I live in Tampa, FL and thought that I could find plenty of pure cypress mulch being in the south east but had no luck. Tried HD, Lowes, Ace and a few garden places but they were all blends . I think I may go with the sand/ soil mix. How many bags and what ratio would you put into a 7x3 enclosure? Also would 8" high or less be ok for a baby tegu? Is there any other substrates that are not so messy? Thanks!


----------



## Logie_Bear (Sep 3, 2011)

Thats crazy, we have it all over in TN. We even have it in the garden section in Walmart. I have noticed its seasonal tho, and very hard to find in fall/winter so maybe its just not in season right now? You might try the 100% organc Sphagnum Peat. It comes in big white bags, ususally, and I use it for substrate in several of my enclosures. :3


----------



## spark678 (Sep 3, 2011)

thanks for the tip! yeah my guess is that it is seasonal. I was looking at this today at HD. It is a cypress blend and the secondary wood is Hinoki Cypress. Would this work? Someone said on another forum they were using that just fine. 

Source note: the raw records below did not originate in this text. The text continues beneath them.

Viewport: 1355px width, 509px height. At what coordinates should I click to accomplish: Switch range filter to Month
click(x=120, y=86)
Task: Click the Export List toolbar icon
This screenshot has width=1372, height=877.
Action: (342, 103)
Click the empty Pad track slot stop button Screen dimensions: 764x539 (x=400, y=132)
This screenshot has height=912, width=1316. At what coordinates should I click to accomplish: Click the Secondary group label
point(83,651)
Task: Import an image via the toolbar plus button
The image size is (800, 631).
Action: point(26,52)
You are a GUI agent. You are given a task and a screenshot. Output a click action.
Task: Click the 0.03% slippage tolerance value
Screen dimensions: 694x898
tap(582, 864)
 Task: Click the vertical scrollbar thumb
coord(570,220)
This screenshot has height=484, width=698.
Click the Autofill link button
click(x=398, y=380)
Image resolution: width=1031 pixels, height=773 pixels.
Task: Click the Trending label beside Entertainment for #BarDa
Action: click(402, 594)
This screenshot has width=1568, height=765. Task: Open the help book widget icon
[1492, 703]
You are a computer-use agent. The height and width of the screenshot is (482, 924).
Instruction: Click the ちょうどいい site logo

http://www.homedepot.com/h_d1/N-5yc1vZ1xmi/R-100348882/h_d2/ProductDisplay?langId=-1&storeId=10051&catalogId=10053


----------



## Logie_Bear (Sep 3, 2011)

As long as its a blend of just cypress, I believe it should be fine. Just read the fine-print to be sure theres no Cedar or Pine ingredients also included. :3


----------



## spark678 (Sep 3, 2011)

http://www.lowes.com/pd_20248-84238-20248_0__?productId=3111143&Ntt=cypress&pl=1&currentURL=%2Fpl__0__s%3FNtt%3Dcypress&facetInfo=

I also found this. I may go with the "no float cypress" ive seen several people using this stuff. Thanks!


----------



## jdpFL (Sep 3, 2011)

Wow spark, I'm surprised. We are about an hour from tampa and it's everywhere. Even the kangaroo gas station has stacks out front! Hardware stores, etc. maybe make some phone calls. If you can get it anywhere FL is the place! Lol. Good luck!


----------



## spark678 (Sep 4, 2011)

im suprised too! jdp where are you located?


----------



## kellen.watkins (Sep 4, 2011)

I'm over in nevada and I can't find it in pet stores, we got 2 petco's and 2 petsmarts and a few smaller pet stores and even they don't have it, lowes, ace, wal-mart, and home depot ain't got it either been using eco-earth which suprisingly is really nice


----------



## got10 (Sep 4, 2011)

I think being cypress is out of the wetlands, Its getting a little harder to be able to harvest the old wood due to envioremental preservation issues .

i have been using a soil sand mixture with news paper from my paper shredder thrown in . it works quite well and is very tunnel worthy too


----------